The documentary followed the self-styled whistleblower as she testified to the UK parliament about what she knew when she worked at the firm as a business development manager.

Now with a book out, she has reinvented herself as a data privacy guru aiming to educate youngsters about disinformation, and planning to put data back into the hands of users via blockchain technology.

The Cambridge Analytica scandal broke in 2016 when it emerged that the data of up to 87 million Facebook users had been harvested via a personality quiz - and it’s never been exactly clear how it was used. The consultancy aided Donald Trump’s election campaign.

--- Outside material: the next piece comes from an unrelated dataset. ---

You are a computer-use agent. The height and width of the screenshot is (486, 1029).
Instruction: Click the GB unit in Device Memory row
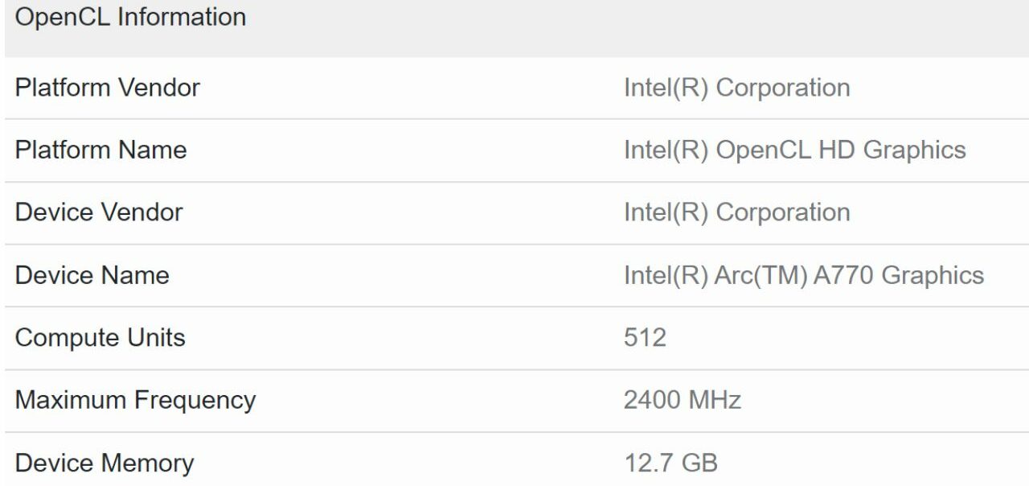point(699,463)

And Ms Kaiser appeared on the firm’s behalf at a Leave.EU Brexit press briefing - the two organisations say they never signed a contract to work together but Ms Kaiser has alleged that “chargeable work was done”.

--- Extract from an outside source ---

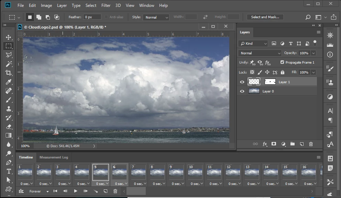Select the Brush tool
Screen dimensions: 341x198
coord(9,100)
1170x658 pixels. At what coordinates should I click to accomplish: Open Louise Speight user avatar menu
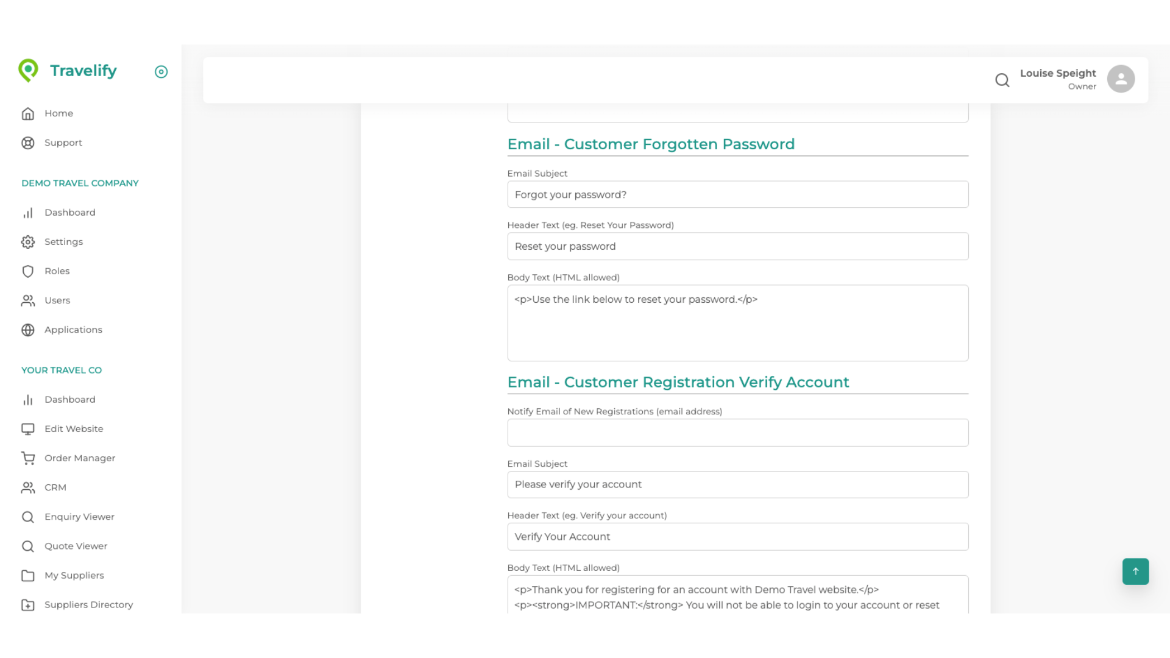pos(1120,79)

She said she feared little had changed. Hundreds of companies around the world are still crunching through personal data and throwing it back at people in the form of political ads, she said.

“It is sad that we have to ban all forms of political advertising to stop people being manipulated. But it has to be done,” she added. “Our electoral laws are not fit for purpose. Facebook functions pretty much the same and now it is not going to ban any politicians who are sending disinformation our way.”

While Twitter has moved to ban political advertising, Facebook has not, and she thinks it will need government regulation to force it to.

It’s important, she said, because of the way data is being “weaponised” in political campaigning. “Data-driven campaigning gives you the edge that you need to convince swing votes one way or the other, and also to get certain people to show up to the polls,” she said.